Why? The Zippered Facemask for Wind Players on Stage and in the Classroom

Julie Braná performing at the Czech Philharmonic’s benefit concert (source: ČT Art)

Recently, the zippered facemask, which supposedly protect wind players and their surroundings from infection by the coronavirus, has generated considerable attention. Do these face masks work, however? Flautists Jakub Kydlíček and Julie Braná, professors at the Prague Conservatory of Music, try to find out.

We consider it necessary to share our experiences with zippered face masks in the context of recorder playing. We are motivated to do so by the ever-growing number of reaction to the benefit concert given by the Czech Philharmonic on April 25th, 2020, which included performances by wind players (namely recorder and French horn players.)

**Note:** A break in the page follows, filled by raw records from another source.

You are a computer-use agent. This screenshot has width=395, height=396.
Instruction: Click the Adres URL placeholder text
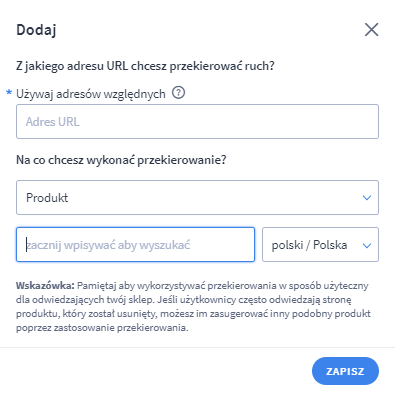tap(53, 122)
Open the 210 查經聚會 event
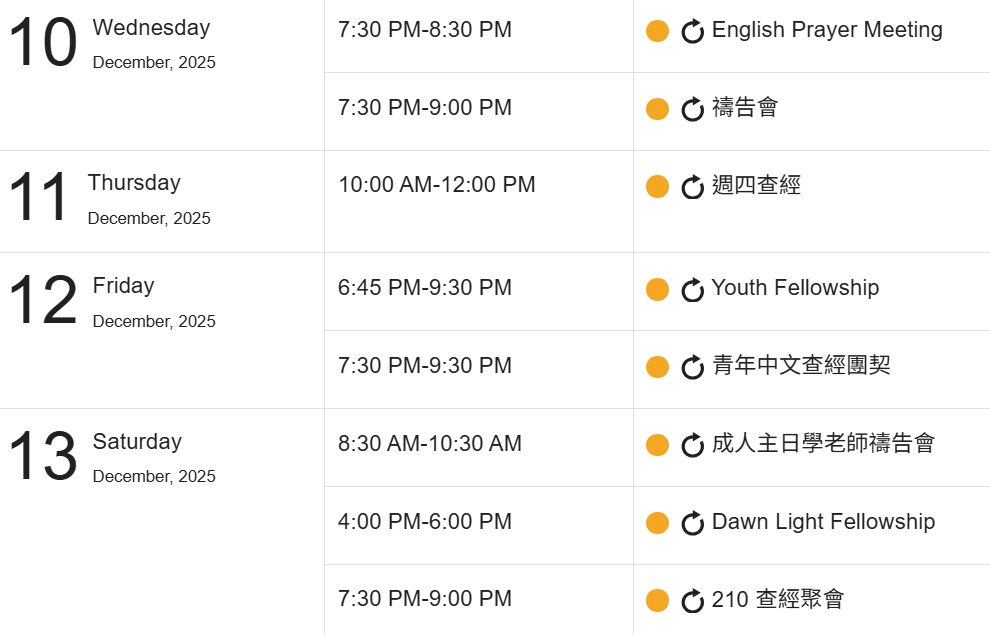Viewport: 990px width, 635px height. [x=778, y=599]
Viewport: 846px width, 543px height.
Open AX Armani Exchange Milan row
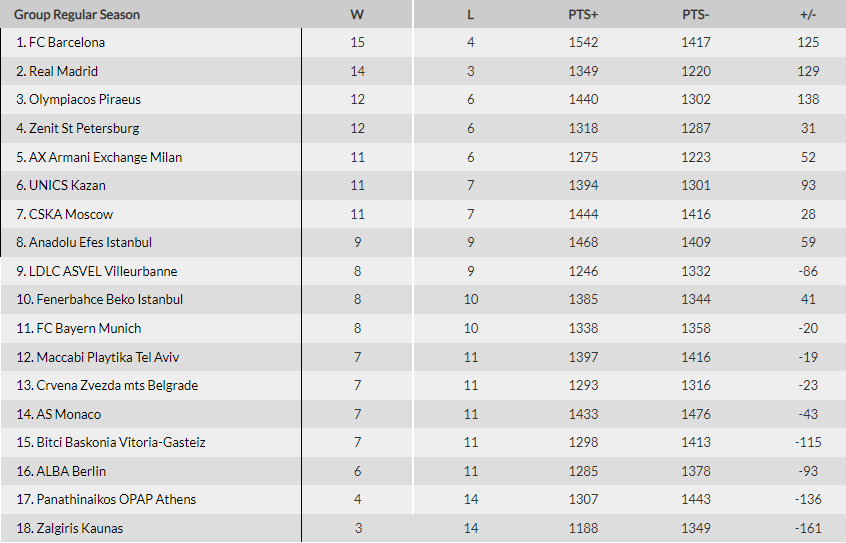(x=105, y=157)
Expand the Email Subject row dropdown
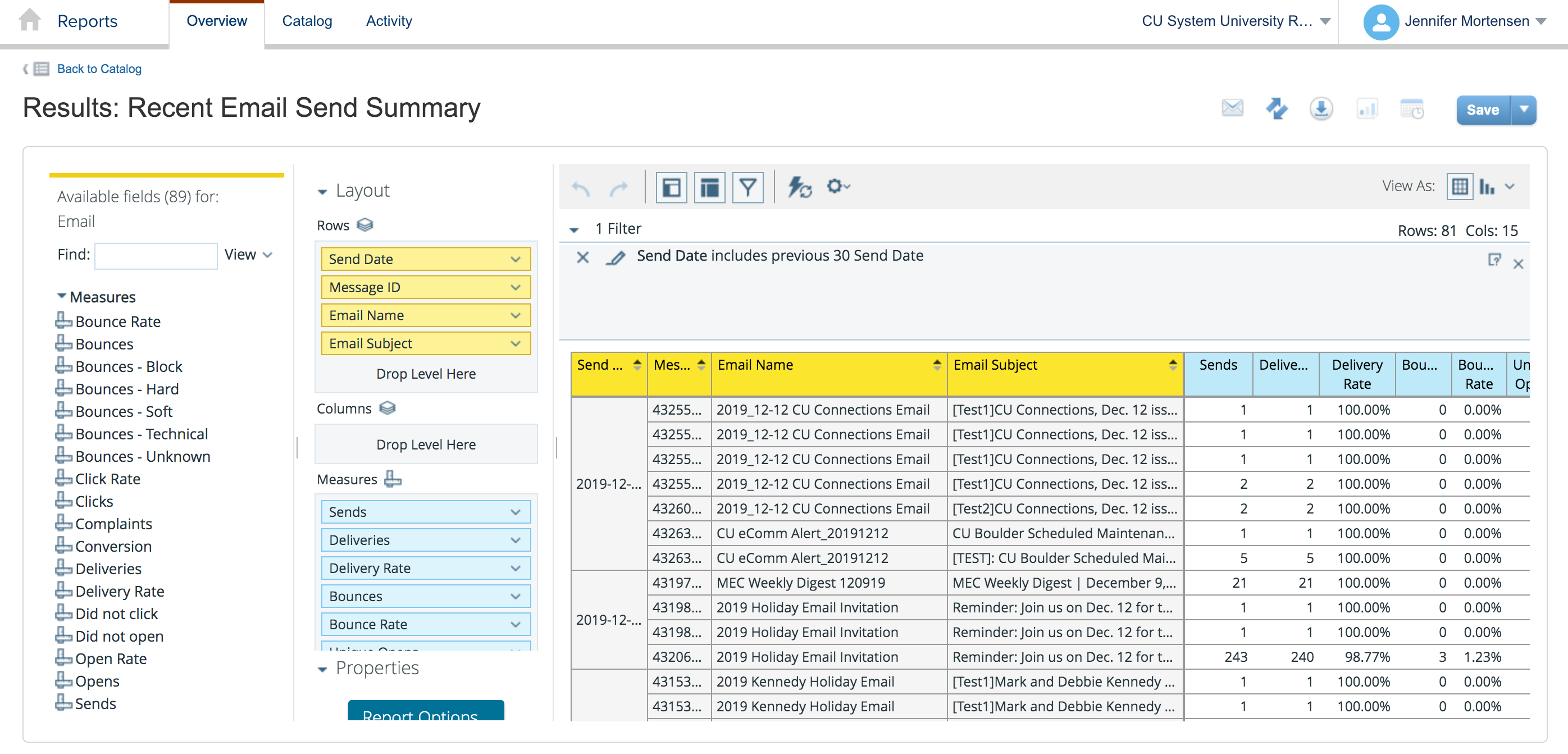Image resolution: width=1568 pixels, height=754 pixels. (x=515, y=343)
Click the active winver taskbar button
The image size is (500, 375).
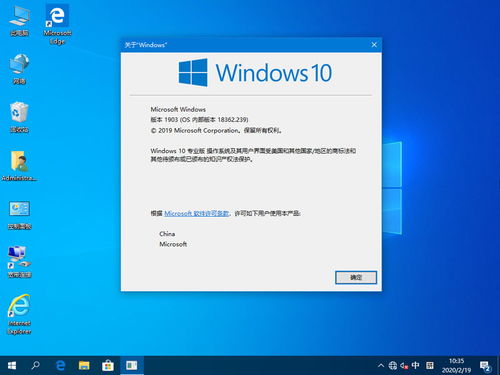pyautogui.click(x=132, y=366)
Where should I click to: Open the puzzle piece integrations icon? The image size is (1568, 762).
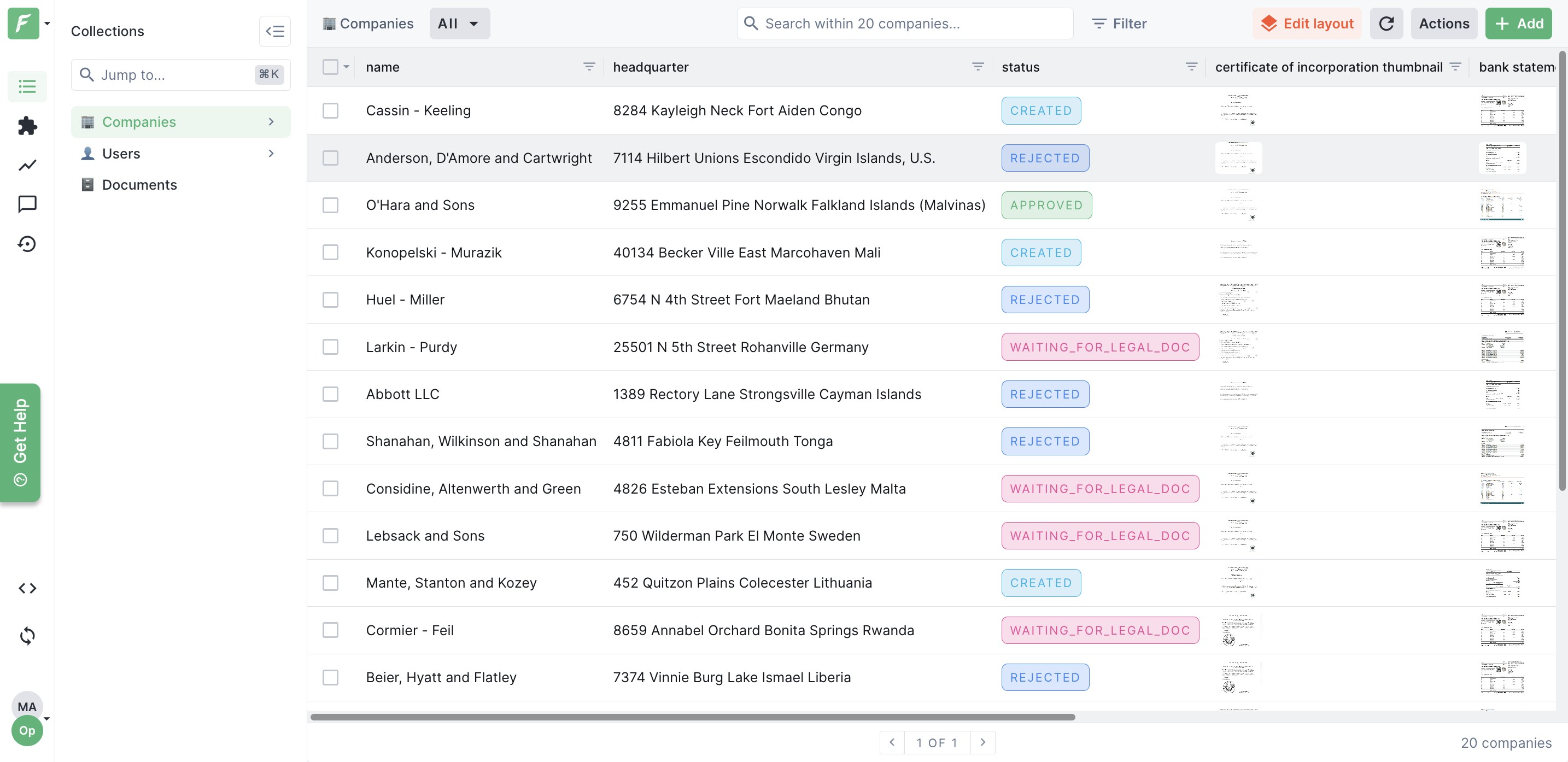(x=27, y=126)
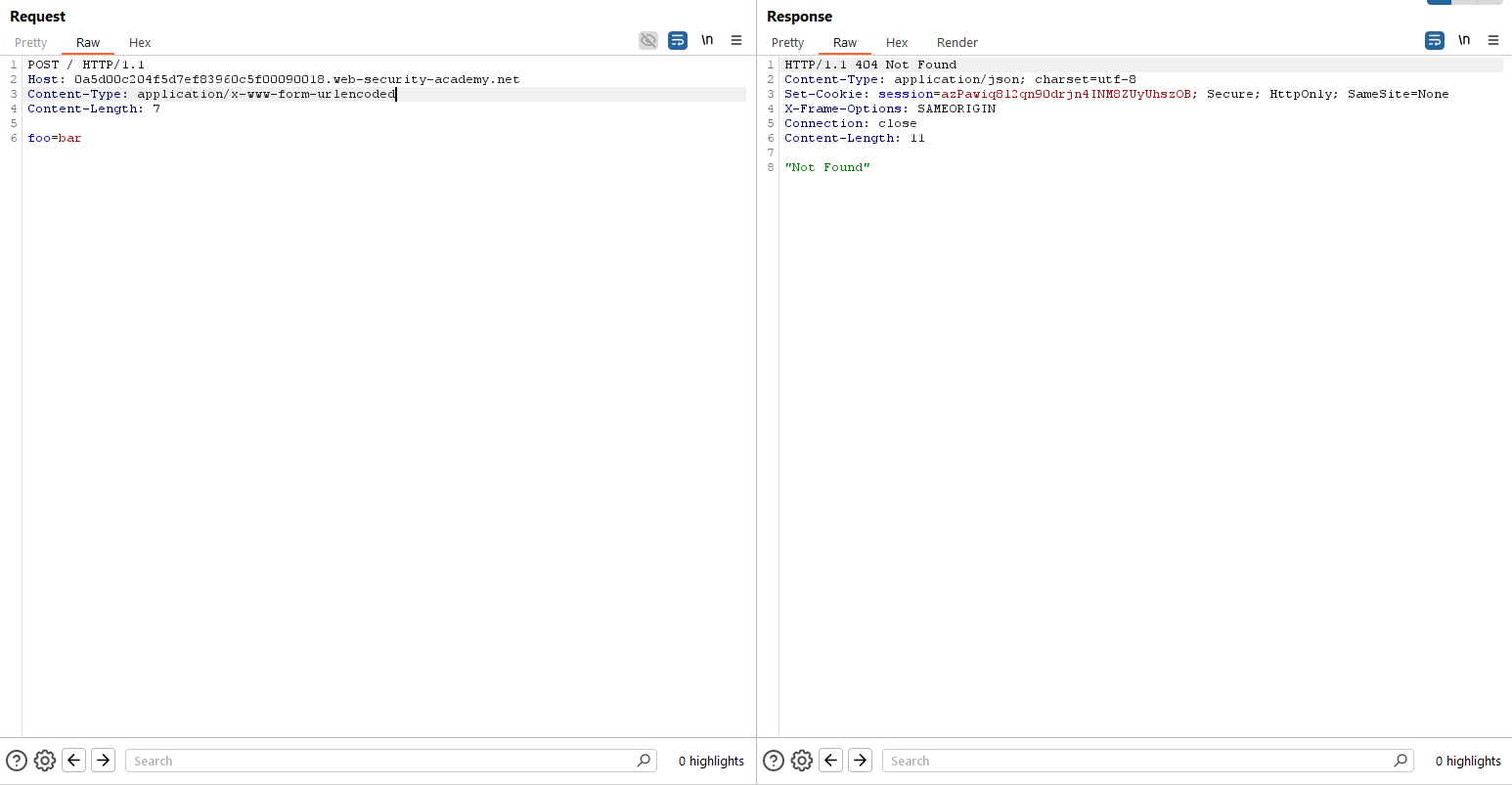Open Request search settings gear
Screen dimensions: 1512x785
coord(45,761)
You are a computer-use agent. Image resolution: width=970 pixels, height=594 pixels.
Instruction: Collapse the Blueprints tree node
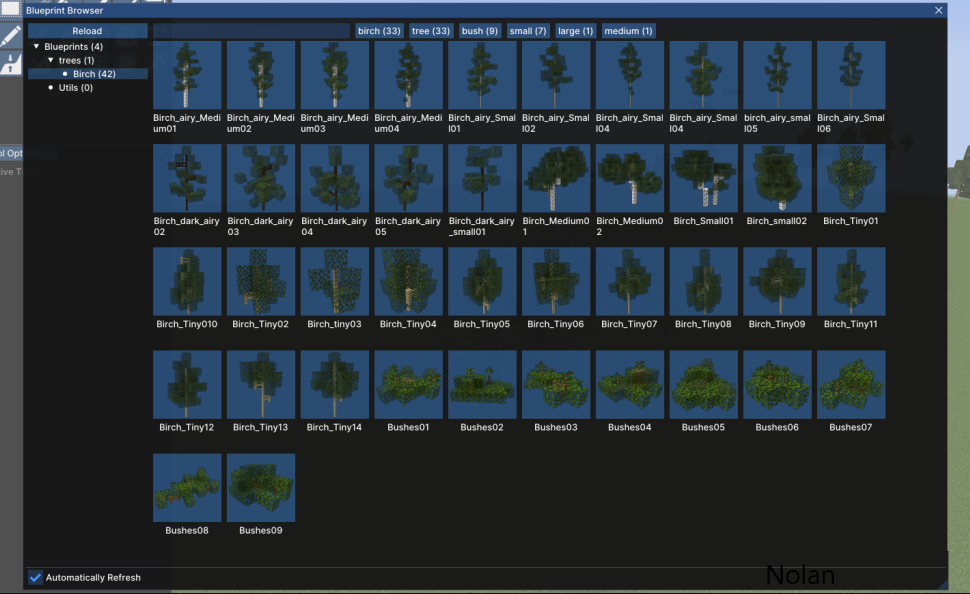(x=37, y=47)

Given the security measures at the time, the concert took place under strict hygienic precautions, the most visible of which were a) unusually large spaces between performers b) all performers wore masks (during the concert and rehearsals and at all times while in the building). The concert was broadcast live and is publicly accessible. Immediately after the broadcast, a debate erupted within broader artistic and pedagogical circles concerning the necessity, functionality, and aesthetic quality of these “protective” masks.

Jalub Kydlíček performing at the Czech Philharmonic’s benefit concert (source: ČT Art)

A key question emerged and that was the actual functionality of these face masks and their possible use in both performance and pedagogy – especially in conjunction with the planned renewal of in-person lessons at elementary music schools during this school year.

The functionality of the zippered face masks while playing the recorder is questionable at the very least. The aerosol spreads primarily through the dispersal of the condensed breath particles (not to be confused with “spit”)  through the labium and sometimes the finger holes. This means that we cannot expect the mask to protect the instructor from infection by a student wearing the mask (and vice versa).

The use of a zippered face mask while playing a wind instrument is uncomfortable given, among other things, the strong and heavy material it is made of. Here we should draw a distinction between long-term use while teaching and short-term use during rehearsals and performances. In other words, there is a difference between wearing the mask for a 20 minute performance and a full day of teaching.

It is necessary to pronounce the idea that you could teach wind instrument playing for many hours in such a face masks as unrealistic. The zippered face mask thus fulfills more of a formal, or aesthetic, function and does not meet our expectations for long-term practical use (i.e. full-time teaching). We do not consider the zippered face mask a good protective measure for in-person instruction.